Actually, I was in a time bubble when photography entered its digital age and during that time I thought a Polaroid Spectra with remote control was as good as it gets. I stored my Nikon's and my 4X5 view camera was stolen off the wagon. There's a whole bunch of fine photographers in our world both professional and amateur.
Anytime you think your a great photographer just because you call yourself a pro, there's an amateur lurking just around the corner with a 4X6 Walgreen's print of his shot of the eastern face of Mount Rainer at sunset to make you eat humble pie.
I subscribed to Peterson's, Modern and it's clone, Popular while the library along with intense conversations along Riverside International Raceway's Turn Six with fellow sports photographers served as my curriculum vitae in part.
Now I surf and there is so much information with thousands of photographers sharing their knowledge it dang near amounts to an overload. My favorites list is far too long and I even store the sites on delicious.
I will be more detailed and even perhaps more to the point as time goes on. I know about the fancy graphics programs and that holy grail of the digital photographer, Adobe CS3. I learned about smelly chemicals, 16X20 Drums, HC110, Rodinal (great developer for TriX)
I took in all the lore about Ansel Adams, and the Zone64 system as I recall was the term used. I still think it's silly.
But photographers are born geeks.
And, if they're like me and there's a lot like me, we're shooters.

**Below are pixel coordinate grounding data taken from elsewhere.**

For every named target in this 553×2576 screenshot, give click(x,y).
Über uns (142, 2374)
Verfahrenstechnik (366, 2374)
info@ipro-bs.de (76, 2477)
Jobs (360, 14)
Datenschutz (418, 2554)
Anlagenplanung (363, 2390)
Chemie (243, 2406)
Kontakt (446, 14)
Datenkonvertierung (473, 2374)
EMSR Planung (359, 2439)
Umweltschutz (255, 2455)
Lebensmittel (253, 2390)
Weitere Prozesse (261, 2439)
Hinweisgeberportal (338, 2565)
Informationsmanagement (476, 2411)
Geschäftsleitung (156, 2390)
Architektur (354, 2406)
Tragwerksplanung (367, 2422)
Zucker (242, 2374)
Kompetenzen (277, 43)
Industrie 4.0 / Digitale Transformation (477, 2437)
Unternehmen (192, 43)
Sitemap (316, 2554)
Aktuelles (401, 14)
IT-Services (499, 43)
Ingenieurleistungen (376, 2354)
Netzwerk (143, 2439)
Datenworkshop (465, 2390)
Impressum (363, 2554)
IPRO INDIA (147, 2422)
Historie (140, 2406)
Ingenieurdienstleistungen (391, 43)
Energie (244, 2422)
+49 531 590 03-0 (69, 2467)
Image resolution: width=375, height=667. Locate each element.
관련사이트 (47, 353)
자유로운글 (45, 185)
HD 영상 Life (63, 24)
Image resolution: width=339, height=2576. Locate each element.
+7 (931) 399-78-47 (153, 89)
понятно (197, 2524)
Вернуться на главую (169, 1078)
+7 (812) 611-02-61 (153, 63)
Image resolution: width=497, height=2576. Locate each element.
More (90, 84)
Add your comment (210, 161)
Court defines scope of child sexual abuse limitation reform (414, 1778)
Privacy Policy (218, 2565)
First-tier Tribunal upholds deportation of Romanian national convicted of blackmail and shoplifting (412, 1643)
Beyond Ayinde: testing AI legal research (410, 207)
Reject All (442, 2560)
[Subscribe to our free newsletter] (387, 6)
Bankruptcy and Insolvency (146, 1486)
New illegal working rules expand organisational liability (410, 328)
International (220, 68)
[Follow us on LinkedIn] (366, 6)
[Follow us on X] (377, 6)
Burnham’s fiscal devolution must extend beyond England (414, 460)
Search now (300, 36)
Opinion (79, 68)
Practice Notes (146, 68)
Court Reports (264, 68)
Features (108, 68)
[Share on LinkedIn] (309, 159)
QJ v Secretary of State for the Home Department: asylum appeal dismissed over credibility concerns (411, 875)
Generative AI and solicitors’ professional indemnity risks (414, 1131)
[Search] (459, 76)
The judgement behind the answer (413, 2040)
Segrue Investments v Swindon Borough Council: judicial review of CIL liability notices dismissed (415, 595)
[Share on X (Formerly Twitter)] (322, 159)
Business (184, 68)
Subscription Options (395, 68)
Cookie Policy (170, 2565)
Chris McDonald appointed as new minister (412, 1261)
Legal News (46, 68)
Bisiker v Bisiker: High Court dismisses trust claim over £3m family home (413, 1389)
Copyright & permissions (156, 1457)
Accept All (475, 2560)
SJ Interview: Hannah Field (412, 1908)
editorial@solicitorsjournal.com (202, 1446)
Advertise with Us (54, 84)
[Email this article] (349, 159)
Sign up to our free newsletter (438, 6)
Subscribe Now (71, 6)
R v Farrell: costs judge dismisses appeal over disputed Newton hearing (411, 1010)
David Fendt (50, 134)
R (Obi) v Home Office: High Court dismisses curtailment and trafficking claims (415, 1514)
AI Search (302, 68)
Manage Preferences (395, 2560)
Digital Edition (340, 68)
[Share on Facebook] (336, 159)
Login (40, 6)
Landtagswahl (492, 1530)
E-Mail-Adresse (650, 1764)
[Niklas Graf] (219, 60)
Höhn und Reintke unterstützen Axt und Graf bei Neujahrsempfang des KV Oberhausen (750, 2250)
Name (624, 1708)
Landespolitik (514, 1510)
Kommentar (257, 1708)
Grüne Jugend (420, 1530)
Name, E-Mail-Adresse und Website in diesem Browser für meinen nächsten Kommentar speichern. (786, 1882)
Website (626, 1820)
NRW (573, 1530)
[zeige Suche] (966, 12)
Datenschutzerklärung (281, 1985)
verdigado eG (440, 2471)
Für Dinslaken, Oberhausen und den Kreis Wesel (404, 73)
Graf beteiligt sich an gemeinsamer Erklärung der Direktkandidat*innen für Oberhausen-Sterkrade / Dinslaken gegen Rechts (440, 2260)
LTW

The photographers I truly respect and, yes, admire, are the Brady's of our past and especially L.A Huffman who was a chronicler of the American Wild West when it was wild and of course Mr. Curtis who is a Northwest icon.
I have a inward grin reading about the difficulties in storing and transmitting digital images when my mind thinks of my predecessors transporting wet plates down the mountain spines on the backs of balky mules. Glass breaks you know that, of course.
Oh gosh, there I go getting lost in the world of pictures when I should; I mean it, I should say more about text.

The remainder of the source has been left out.